** Document text **
•••••
A non-partisan, neutral perspective supporting diversity in the color of water

Friday, August 27, 2010

NSF Funds Greywater Research

Many of my colleagues at Oregon State University think my hobby on greywater reuse research is a huge waste of time. Boy, did it feel good to see this article about a USD $2M grant to the University of California, Berkeley for "Solar Optics-based Active Pasteurization (SOAP) for Greywater Reuse and Integrated Thermal (GRIT) Building Control" Just the acronyms for their research should be worthy of the award. But this press release from UC Berkeley tells the interesting story behind this innovative research supporting NSF's Emerging Frontiers in Research and Innovation’s 2010 Science in Energy and Environmental Design (EFRI-SEED) program for engineering sustainable buildings.

"For the first time in the NSF's history, the inclusion of an architect was required in each request-for-proposal for this grant(strong hint to the Oregon Sustainability Center research team).
•••••
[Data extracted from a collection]
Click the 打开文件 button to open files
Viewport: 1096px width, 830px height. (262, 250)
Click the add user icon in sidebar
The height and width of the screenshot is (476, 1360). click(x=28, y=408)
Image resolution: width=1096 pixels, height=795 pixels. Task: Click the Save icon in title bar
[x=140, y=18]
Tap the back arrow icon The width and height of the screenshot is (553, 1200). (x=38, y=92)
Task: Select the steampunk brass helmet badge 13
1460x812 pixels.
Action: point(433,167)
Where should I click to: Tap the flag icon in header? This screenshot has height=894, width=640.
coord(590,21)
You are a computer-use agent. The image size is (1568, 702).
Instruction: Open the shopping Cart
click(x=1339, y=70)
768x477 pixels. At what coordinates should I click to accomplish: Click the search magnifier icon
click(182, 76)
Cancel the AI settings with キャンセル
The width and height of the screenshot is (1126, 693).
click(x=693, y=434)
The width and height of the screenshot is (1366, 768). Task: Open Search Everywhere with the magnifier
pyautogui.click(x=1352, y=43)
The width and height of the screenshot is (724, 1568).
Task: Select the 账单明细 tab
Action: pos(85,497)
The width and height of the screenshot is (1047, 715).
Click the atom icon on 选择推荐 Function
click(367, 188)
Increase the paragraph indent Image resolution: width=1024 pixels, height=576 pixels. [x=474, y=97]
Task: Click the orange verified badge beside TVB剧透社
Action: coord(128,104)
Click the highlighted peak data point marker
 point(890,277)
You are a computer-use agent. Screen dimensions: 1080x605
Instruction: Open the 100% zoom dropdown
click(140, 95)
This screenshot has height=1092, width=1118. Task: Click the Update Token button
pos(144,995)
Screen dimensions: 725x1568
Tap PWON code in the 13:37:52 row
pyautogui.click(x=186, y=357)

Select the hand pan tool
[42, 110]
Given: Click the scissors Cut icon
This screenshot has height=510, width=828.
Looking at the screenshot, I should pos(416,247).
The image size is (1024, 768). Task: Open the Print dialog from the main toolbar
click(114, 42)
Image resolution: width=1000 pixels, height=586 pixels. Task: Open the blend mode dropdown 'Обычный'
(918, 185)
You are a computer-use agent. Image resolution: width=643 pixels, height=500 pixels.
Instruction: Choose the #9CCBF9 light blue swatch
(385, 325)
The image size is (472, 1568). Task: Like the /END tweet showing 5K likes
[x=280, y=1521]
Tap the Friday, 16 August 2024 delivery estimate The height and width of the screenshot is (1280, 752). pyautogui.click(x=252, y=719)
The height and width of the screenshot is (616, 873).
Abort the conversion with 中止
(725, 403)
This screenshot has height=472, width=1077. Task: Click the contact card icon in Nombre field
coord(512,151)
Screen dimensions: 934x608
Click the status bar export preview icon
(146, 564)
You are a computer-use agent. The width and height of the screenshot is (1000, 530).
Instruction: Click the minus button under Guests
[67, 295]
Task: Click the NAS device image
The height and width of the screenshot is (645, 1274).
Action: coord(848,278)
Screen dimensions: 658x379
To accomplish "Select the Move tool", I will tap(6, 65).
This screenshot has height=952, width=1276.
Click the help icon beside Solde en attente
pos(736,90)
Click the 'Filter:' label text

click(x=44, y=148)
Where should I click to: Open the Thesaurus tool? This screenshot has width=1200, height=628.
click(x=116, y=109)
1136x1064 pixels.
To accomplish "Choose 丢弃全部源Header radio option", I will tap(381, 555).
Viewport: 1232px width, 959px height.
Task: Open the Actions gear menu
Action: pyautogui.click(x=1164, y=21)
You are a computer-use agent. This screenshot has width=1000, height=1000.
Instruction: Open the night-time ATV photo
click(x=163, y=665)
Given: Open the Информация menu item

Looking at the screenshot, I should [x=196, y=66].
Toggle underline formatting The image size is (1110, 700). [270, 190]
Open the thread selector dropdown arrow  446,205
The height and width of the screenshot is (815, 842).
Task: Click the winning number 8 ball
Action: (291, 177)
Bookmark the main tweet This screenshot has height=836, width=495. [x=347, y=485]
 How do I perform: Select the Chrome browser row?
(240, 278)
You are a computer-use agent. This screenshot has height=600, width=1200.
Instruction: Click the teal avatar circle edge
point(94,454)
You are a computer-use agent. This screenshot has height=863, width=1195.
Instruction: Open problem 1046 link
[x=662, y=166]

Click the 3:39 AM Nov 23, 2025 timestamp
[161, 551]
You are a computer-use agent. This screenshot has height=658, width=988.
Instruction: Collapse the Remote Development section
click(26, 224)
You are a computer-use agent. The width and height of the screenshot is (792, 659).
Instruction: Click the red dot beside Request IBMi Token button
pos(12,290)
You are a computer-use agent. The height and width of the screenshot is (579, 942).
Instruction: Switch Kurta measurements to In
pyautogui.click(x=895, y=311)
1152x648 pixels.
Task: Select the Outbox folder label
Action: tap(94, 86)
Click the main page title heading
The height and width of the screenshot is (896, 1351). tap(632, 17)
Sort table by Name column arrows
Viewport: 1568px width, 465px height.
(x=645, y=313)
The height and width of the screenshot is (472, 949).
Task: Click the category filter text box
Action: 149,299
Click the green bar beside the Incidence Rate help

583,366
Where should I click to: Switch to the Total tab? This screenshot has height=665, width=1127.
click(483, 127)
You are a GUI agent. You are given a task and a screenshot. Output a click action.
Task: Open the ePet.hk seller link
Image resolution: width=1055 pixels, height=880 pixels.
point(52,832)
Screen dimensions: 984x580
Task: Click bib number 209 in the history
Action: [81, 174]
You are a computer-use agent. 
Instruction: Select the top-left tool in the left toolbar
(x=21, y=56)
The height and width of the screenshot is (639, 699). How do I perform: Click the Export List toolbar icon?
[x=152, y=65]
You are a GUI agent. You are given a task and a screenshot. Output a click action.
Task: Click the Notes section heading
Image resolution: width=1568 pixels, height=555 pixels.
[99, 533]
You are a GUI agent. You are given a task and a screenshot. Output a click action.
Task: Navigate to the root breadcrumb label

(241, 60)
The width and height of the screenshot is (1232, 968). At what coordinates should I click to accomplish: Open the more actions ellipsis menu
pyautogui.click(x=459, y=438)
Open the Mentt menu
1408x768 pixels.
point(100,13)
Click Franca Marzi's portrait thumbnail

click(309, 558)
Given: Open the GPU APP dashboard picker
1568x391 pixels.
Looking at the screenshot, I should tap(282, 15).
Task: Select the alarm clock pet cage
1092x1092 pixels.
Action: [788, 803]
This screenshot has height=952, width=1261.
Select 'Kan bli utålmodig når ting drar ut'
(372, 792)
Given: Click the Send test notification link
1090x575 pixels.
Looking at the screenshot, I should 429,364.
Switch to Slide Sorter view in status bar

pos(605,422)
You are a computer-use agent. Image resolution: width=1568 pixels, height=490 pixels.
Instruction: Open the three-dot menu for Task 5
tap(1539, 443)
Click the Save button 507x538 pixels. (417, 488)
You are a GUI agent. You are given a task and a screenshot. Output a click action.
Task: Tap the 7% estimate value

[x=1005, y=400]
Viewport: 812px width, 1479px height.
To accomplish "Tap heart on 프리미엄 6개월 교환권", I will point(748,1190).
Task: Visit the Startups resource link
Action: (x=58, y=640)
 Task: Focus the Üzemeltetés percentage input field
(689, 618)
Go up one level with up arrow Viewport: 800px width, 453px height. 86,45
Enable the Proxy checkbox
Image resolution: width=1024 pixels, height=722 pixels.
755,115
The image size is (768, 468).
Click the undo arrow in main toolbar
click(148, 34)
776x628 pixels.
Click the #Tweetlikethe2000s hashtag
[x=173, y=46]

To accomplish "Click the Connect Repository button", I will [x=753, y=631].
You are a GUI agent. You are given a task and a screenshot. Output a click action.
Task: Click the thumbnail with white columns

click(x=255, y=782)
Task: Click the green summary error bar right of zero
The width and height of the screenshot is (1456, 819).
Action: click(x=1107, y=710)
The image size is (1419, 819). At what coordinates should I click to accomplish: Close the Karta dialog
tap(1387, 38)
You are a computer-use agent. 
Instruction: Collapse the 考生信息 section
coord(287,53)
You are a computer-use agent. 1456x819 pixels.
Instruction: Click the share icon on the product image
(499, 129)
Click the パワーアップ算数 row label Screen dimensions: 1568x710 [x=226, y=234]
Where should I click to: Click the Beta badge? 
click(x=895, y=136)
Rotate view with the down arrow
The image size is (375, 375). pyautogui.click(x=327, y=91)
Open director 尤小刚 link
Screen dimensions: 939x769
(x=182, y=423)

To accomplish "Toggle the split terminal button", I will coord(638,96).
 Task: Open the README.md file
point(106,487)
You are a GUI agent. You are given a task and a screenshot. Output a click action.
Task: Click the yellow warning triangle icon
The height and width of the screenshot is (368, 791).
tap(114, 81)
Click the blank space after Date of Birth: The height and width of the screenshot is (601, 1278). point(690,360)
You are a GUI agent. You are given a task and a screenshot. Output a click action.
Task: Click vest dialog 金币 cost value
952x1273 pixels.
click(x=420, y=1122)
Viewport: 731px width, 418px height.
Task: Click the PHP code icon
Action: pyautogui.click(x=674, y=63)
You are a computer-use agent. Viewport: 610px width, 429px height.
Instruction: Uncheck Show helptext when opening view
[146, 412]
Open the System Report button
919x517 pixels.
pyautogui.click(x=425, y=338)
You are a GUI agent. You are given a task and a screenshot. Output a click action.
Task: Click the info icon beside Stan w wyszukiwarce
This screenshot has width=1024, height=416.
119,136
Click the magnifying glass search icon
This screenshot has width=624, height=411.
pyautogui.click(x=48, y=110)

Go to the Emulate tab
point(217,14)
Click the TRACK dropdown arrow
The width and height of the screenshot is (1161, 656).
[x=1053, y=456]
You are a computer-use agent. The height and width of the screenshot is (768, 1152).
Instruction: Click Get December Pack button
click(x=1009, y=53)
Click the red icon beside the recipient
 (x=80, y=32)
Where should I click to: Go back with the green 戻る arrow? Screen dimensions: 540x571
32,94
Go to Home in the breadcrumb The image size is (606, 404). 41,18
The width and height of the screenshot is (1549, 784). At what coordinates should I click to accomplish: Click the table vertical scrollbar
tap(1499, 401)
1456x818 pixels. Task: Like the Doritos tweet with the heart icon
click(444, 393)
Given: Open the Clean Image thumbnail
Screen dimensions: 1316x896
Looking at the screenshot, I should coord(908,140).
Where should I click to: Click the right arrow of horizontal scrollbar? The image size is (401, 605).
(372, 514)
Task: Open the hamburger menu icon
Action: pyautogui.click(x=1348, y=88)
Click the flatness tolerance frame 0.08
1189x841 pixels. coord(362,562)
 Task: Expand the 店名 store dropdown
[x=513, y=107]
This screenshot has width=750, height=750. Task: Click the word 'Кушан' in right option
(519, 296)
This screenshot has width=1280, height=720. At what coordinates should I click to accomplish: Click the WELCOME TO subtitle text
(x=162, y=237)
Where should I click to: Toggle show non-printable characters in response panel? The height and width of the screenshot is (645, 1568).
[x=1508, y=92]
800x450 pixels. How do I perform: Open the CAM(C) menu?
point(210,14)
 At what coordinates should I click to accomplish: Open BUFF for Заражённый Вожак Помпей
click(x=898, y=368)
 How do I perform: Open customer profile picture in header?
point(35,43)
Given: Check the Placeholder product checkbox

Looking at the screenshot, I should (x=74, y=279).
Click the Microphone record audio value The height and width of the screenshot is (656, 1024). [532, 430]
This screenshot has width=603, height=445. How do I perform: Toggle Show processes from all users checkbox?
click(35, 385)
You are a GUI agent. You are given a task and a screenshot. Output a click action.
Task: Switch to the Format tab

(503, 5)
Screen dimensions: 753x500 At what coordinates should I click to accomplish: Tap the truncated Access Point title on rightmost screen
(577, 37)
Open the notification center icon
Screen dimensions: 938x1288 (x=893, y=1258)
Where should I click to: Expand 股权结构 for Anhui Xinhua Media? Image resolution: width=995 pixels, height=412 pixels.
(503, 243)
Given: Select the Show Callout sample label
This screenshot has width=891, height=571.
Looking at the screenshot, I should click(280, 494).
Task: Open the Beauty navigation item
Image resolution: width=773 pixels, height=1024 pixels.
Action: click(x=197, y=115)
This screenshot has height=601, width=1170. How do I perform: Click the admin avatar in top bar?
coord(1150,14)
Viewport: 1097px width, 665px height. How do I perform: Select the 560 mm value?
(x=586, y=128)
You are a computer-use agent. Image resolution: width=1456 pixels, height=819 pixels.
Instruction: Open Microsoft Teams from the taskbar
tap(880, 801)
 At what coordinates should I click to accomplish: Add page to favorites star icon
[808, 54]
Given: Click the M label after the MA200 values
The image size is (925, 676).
•••••
** Problem description **
According to the greywater blog post, what was the amount of the grant awarded to the University of California, Berkeley?

** Answer box **
USD $2M